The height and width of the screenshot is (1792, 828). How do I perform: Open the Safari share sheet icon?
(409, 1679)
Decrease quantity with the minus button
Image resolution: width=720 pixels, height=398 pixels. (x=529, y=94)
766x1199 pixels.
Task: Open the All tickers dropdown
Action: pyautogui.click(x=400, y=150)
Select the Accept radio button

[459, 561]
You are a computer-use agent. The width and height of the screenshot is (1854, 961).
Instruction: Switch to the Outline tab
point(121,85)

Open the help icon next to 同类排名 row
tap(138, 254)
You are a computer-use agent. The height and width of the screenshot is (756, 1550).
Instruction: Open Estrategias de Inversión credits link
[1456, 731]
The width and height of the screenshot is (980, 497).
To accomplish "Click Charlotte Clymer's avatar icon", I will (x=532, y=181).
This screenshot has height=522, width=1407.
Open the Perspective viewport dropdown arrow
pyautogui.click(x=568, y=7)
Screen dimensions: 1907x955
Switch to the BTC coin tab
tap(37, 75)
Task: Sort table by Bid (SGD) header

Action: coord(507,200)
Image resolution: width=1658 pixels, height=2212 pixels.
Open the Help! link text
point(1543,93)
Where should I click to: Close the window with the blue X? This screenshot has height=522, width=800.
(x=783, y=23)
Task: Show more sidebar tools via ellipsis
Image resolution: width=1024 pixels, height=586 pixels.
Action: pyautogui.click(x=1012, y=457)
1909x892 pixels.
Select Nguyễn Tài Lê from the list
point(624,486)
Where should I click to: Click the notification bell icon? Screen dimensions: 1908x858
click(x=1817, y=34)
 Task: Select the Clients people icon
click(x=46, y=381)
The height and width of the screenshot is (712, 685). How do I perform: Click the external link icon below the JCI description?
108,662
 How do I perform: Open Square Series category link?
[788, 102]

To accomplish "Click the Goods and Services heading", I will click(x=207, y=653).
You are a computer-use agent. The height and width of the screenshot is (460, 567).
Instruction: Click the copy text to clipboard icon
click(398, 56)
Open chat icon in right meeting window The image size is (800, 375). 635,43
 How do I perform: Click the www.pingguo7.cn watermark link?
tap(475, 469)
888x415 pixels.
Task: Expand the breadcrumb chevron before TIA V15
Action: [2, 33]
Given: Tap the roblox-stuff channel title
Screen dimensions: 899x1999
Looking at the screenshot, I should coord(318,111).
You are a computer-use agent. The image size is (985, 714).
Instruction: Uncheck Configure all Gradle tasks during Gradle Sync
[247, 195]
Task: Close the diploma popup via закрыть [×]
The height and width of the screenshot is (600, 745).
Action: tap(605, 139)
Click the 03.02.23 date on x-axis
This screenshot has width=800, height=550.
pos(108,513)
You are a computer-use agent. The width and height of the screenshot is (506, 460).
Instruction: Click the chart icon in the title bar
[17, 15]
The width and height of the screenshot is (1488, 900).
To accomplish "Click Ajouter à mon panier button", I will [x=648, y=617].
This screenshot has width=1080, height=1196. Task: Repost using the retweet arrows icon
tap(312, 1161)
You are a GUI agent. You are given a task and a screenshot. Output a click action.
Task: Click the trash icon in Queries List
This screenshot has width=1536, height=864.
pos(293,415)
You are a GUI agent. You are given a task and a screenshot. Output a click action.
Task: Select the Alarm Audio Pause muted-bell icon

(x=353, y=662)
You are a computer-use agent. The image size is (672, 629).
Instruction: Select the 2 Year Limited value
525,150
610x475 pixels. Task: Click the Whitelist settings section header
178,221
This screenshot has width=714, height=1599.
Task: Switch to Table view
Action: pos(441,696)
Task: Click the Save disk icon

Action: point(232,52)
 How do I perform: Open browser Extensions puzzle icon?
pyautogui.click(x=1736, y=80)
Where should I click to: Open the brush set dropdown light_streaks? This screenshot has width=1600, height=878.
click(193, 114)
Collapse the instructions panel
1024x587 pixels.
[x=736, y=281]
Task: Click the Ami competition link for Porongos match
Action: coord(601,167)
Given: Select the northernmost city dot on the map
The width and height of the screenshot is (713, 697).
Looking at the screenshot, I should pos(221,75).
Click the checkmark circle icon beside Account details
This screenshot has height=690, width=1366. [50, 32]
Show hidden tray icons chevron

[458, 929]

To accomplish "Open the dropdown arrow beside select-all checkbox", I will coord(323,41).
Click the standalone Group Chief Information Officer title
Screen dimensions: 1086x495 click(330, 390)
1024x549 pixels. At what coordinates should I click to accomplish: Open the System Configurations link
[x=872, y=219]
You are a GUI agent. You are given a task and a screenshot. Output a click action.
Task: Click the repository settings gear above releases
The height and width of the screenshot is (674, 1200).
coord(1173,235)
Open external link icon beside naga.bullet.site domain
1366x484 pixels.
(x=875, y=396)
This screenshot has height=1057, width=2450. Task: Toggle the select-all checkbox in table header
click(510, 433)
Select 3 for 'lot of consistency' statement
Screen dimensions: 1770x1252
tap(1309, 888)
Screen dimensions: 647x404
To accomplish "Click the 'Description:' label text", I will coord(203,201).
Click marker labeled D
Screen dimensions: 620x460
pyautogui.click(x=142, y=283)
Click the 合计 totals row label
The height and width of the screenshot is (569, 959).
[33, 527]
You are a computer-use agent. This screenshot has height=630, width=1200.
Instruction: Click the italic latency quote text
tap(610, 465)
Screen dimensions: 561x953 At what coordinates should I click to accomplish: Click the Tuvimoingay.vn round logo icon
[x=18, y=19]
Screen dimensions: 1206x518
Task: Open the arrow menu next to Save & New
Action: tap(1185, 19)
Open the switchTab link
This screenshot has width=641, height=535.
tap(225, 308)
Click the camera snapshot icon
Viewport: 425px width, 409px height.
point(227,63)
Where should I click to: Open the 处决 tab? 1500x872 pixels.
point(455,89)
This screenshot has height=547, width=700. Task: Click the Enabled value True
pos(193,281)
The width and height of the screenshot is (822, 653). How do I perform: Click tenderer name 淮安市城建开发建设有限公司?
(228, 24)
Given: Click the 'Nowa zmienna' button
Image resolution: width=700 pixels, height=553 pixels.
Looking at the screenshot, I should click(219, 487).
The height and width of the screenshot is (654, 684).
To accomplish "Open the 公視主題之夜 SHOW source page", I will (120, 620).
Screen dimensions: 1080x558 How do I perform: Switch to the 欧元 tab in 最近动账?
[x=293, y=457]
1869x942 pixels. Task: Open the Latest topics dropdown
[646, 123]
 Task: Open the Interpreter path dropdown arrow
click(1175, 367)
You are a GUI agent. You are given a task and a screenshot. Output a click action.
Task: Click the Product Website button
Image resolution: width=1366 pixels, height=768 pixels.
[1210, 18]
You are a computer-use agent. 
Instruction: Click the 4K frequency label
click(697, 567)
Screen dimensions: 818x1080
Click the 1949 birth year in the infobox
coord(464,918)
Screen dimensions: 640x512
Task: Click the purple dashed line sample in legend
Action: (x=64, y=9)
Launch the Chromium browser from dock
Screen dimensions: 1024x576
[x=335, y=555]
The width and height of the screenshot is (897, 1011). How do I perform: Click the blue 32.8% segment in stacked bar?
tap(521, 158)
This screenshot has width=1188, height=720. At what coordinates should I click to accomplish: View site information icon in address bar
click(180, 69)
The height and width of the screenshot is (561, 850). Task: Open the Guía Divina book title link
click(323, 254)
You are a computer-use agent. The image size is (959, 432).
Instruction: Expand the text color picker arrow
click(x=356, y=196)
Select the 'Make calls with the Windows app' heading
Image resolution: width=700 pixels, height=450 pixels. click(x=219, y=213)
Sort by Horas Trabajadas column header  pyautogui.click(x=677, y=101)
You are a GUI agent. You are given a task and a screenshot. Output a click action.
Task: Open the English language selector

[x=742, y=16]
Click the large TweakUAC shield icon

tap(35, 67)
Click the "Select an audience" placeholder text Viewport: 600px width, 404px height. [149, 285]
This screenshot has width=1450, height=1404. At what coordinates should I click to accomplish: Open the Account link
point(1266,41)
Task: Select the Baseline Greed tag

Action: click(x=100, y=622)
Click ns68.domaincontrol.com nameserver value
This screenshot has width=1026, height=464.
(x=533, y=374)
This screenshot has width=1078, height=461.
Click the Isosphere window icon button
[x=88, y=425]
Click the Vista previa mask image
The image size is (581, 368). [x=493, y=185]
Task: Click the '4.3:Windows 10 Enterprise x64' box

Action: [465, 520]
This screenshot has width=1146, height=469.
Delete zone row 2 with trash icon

______

#### Task objective:
Above are some records; copy exactly the lines from the one with "This screenshot has width=1536, height=864." through the one with "Click the 合计 totals row label", both included, and no others.

#### Response below:
This screenshot has width=1536, height=864.
pos(293,415)
You are a GUI agent. You are given a task and a screenshot. Output a click action.
Task: Select the Alarm Audio Pause muted-bell icon

(x=353, y=662)
You are a computer-use agent. The image size is (672, 629).
Instruction: Select the 2 Year Limited value
525,150
610x475 pixels. Task: Click the Whitelist settings section header
178,221
This screenshot has width=714, height=1599.
Task: Switch to Table view
Action: pos(441,696)
Task: Click the Save disk icon

Action: point(232,52)
 How do I perform: Open browser Extensions puzzle icon?
pyautogui.click(x=1736, y=80)
Where should I click to: Open the brush set dropdown light_streaks? This screenshot has width=1600, height=878.
click(193, 114)
Collapse the instructions panel
1024x587 pixels.
[x=736, y=281]
Task: Click the Ami competition link for Porongos match
Action: coord(601,167)
Given: Select the northernmost city dot on the map
The width and height of the screenshot is (713, 697).
Looking at the screenshot, I should pos(221,75).
Click the checkmark circle icon beside Account details
This screenshot has height=690, width=1366. [50, 32]
Show hidden tray icons chevron

[458, 929]

To accomplish "Open the dropdown arrow beside select-all checkbox", I will coord(323,41).
Click the standalone Group Chief Information Officer title
Screen dimensions: 1086x495 click(330, 390)
1024x549 pixels. At what coordinates should I click to accomplish: Open the System Configurations link
[x=872, y=219]
You are a GUI agent. You are given a task and a screenshot. Output a click action.
Task: Click the repository settings gear above releases
The height and width of the screenshot is (674, 1200).
coord(1173,235)
Open external link icon beside naga.bullet.site domain
1366x484 pixels.
(x=875, y=396)
This screenshot has height=1057, width=2450. Task: Toggle the select-all checkbox in table header
click(510, 433)
Select 3 for 'lot of consistency' statement
Screen dimensions: 1770x1252
tap(1309, 888)
Screen dimensions: 647x404
To accomplish "Click the 'Description:' label text", I will coord(203,201).
Click marker labeled D
Screen dimensions: 620x460
pyautogui.click(x=142, y=283)
Click the 合计 totals row label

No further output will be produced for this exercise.